In connection with our messaging program, we collect your phone number, message content (sent and received), consent and opt-in/opt-out records with timestamps, and message delivery status.

How We Use Your Data

Your phone number and messaging data are used solely to provide the messaging services described above—delivering text messages you have consented to receive, processing your opt-in and opt-out requests, maintaining records of consent as required by law, and improving our messaging services.

Data Sharing

We do not sell, rent, loan, trade, lease, or otherwise transfer for profit any phone numbers or personal information collected through our SMS program to any third party for their marketing purposes.

Your messaging data may be processed by our cloud communications provider solely for the purpose of delivering messages. This provider is bound by applicable data protection agreements.

Opt-Out and Help

You may opt out of text messages at any time by replying STOP to any message or contacting us at support@ohioathome.com or (614) 800-0672. Upon opting out, you will receive one final confirmation message. For help, reply HELP to any message. See our full Messaging Terms of Service for details, or sign up for text alerts.

11 | Incident Reporting

Ohio at Home Healthcare maintains a comprehensive incident reporting process in accordance with Ohio Administrative Code 5123-17-02. Incidents detected through remote monitoring, ambient sensors, or direct observation are documented and reported as follows:

Incident TypeReporting Process
Major Unusual Incidents (MUI)Initial report filed with the County Board of DD via the DODD Incident Tracking System by 4:00 PM the next business day. Guardian/legal representative notified promptly. Full investigation completed within required regulatory timelines.
Unusual Incidents (UI)Documented internally and reported to the County Board per OAC 5123-17-02 requirements. Guardian/legal representative notified promptly.
Sensor-detected eventsLogged automatically; reviewed by staff according to the individual’s monitoring plan; escalated to MUI/UI process if criteria are met.
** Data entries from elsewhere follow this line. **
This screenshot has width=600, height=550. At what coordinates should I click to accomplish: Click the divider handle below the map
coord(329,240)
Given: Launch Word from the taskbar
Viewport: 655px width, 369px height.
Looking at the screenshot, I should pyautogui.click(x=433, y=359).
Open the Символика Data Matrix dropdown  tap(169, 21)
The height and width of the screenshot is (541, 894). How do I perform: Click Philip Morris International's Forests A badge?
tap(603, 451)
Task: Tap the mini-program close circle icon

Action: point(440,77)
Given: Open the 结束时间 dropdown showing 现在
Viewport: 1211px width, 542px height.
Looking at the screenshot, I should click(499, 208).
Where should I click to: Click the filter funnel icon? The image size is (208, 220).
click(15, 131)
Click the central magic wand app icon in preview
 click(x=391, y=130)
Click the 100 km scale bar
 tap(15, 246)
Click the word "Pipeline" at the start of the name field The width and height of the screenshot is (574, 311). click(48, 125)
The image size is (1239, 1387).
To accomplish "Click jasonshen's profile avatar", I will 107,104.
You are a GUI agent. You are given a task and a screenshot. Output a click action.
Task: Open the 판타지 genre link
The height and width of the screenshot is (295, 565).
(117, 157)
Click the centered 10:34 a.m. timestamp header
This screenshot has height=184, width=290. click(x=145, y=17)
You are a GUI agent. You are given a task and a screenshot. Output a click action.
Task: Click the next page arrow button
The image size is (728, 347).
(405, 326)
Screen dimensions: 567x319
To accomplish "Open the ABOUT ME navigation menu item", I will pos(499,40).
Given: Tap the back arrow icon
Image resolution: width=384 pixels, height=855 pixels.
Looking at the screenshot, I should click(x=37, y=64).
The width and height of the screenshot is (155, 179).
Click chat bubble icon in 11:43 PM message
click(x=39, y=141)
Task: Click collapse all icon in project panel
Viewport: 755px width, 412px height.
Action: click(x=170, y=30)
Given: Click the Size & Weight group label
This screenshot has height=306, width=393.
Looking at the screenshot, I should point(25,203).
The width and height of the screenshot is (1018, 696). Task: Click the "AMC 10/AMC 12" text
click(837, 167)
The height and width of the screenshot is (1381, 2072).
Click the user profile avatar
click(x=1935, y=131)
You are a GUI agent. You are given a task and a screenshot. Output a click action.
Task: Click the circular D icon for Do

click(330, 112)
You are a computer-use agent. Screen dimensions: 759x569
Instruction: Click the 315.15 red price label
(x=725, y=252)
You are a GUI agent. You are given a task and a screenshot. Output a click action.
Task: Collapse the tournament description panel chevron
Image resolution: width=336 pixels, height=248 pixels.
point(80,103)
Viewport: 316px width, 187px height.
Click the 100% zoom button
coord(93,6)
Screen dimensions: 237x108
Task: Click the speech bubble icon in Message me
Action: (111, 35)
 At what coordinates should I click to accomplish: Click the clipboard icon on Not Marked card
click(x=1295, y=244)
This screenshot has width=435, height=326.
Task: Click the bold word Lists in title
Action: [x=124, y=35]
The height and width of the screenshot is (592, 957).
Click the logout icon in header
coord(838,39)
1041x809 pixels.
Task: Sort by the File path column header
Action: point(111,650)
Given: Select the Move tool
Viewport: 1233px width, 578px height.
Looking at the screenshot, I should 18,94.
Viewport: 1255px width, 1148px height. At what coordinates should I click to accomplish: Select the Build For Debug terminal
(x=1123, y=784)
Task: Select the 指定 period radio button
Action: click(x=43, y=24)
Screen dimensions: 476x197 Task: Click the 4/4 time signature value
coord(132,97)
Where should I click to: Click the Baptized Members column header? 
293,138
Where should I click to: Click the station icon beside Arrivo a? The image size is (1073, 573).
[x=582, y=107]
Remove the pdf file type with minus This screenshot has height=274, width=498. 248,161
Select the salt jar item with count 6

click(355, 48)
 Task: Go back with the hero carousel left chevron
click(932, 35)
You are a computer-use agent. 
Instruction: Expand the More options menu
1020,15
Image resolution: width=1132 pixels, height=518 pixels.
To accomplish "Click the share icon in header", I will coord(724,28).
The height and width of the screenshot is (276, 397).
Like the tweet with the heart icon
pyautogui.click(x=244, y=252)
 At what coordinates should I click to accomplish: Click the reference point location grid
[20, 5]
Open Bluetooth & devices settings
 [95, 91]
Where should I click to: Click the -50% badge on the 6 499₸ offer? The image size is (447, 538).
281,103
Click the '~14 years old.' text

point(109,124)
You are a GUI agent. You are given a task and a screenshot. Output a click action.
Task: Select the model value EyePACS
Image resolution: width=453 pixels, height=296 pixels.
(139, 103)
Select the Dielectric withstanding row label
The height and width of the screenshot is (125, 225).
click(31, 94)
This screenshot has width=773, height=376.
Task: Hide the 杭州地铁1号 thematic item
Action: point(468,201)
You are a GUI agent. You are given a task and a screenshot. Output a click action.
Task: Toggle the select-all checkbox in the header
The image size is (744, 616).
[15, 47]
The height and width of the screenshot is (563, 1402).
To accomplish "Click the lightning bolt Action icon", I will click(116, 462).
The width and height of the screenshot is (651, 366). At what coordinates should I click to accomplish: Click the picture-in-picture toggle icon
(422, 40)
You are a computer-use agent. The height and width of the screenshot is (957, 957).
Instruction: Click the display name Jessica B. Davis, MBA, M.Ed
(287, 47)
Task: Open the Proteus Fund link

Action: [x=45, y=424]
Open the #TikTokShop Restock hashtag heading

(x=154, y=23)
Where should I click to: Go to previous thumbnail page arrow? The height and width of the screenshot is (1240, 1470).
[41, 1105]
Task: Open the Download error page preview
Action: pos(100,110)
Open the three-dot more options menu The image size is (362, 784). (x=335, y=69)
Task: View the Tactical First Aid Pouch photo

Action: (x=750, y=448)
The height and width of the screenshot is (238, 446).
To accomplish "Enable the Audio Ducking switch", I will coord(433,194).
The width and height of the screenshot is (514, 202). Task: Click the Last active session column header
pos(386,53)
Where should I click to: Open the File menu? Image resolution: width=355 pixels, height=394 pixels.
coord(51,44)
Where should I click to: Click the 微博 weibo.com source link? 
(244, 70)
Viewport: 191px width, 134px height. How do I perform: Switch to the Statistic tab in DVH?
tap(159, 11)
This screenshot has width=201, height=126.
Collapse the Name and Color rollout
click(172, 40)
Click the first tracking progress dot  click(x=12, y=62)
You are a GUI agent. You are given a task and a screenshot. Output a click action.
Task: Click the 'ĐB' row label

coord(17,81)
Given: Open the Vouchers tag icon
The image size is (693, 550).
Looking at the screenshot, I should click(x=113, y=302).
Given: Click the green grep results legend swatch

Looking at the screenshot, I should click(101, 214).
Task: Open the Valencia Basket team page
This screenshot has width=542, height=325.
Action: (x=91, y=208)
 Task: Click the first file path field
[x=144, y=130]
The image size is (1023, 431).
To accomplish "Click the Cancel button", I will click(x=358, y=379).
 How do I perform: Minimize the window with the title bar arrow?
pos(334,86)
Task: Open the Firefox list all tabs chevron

Individuals and their guardians have the right to be informed of all incidents, access incident documentation, and participate in follow-up investigations. Contact your Care Coordinator or our Privacy Officer for incident records.

12 | Contact Us

Privacy Officer

Ohio at Home Healthcare

875 N High St, Suite 300, Columbus, OH 43215

privacy@ohioathome.com | (614) 800-0672

If you believe your privacy rights have been violated, you may also file a complaint with the U.S. Department of Health and Human Services, Office for Civil Rights, at ocrportal.hhs.gov or (800) 368-1019.

13 | Policy Updates

We review this policy annually or whenever regulations change. New versions will be posted on ohioathome.com with the “Last updated” date amended. We will make reasonable efforts to provide written notice of material changes to active clients and guardians before the changes take effect, or as soon as practicable thereafter.

Thank you for trusting Ohio at Home Healthcare. Our mission is to pair effective safety tools with compassionate human care—while respecting your right to privacy every step of the way.